For each kid check if there is a way to distribute extraCandies among the kids such that he or she can have the greatest number of candies among them. Notice that multiple kids can have the greatest number of candies.
Example 1:
Input: candies = [2,3,5,1,3], extraCandies = 3
Output: [true,true,true,false,true]
Explanation:
Kid 1 has 2 candies and if he or she receives all extra candies (3) will have 5 candies --- the greatest number of candies among the kids.
Kid 2 has 3 candies and if he or she receives at least 2 extra candies will have the greatest number of candies among the kids.
Kid 3 has 5 candies and this is already the greatest number of candies among the kids.
Kid 4 has 1 candy and even if he or she receives all extra candies will only have 4 candies.

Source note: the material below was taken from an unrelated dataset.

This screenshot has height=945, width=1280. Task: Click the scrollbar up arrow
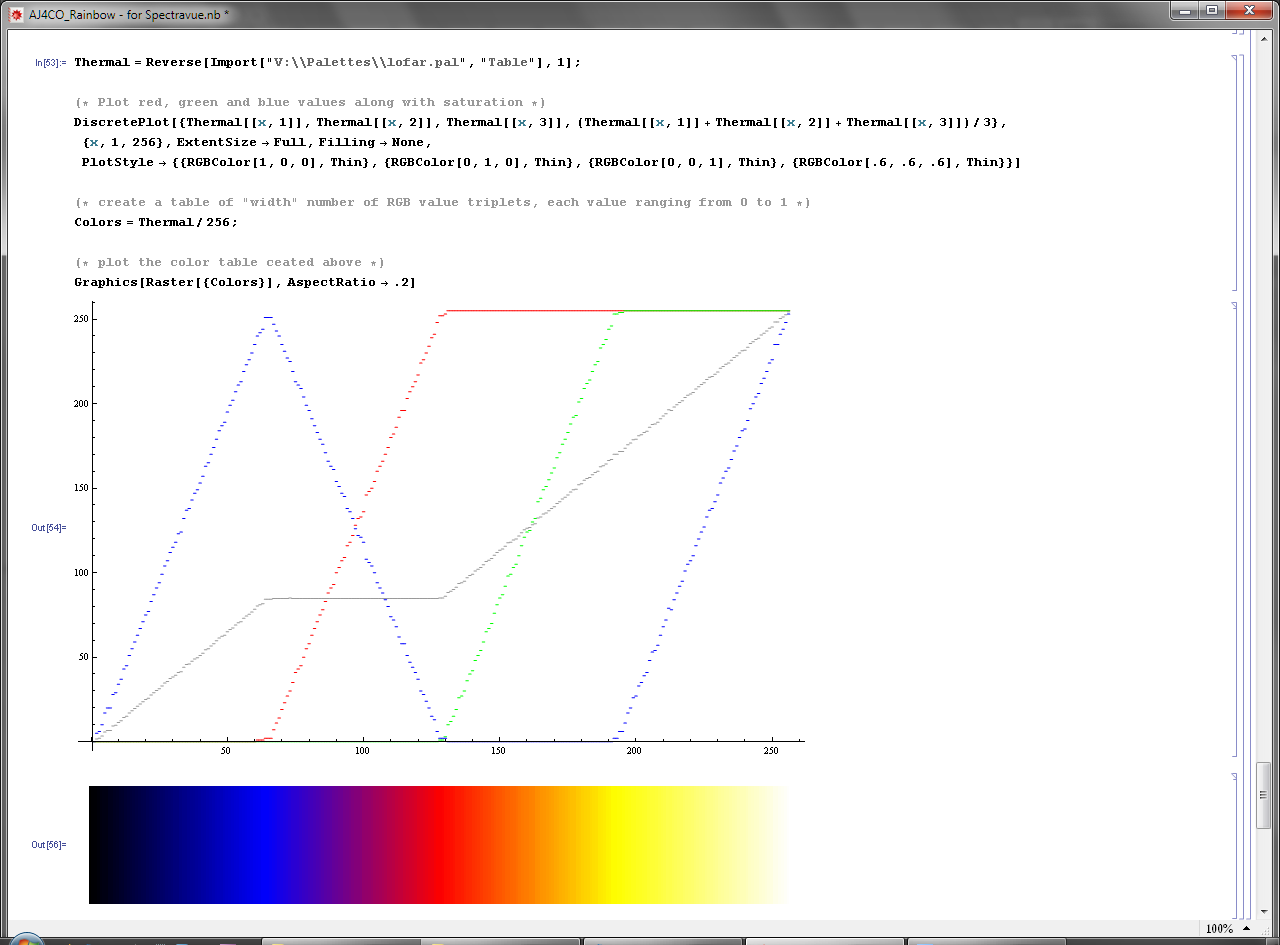(1264, 38)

Kid 5 has 3 candies and if he or she receives at least 2 extra candies will have the greatest number of candies among the kids.
Example 2:
Input: candies = [4,2,1,1,2], extraCandies = 1
Output: [true,false,false,false,false]
Explanation: There is only 1 extra candy, therefore only kid 1 will have the greatest number of candies among the kids regardless of who takes the extra candy.
Example 3:
Input: candies = [12,1,12], extraCandies = 10
Output: [true,false,true]
Constraints:
2 <= candies.length <= 100
1 <= candies[i] <= 100
1 <= extraCandies <= 50
常规解法;
class Solution {
public:
vector<bool> kidsWithCandies(vector<int>& candies, int extraCandies) {
int max = *max_element(candies.begin(),candies.end());
int n = candies.size();
vector<bool>res(n,false);
for(int i = 0;i < n;i++)
{
if(candies[i] + extraCandies >= max)
res[i] = true;
}
return res;
}
};
运行结果:
Runtime: 4 ms, faster than 85.88% of C++ online submissions for Kids With the Greatest Number of Candies.
Memory Usage: 9.3 MB, less than 8.36% of C++ online submissions for Kids With the Greatest Number of Candies.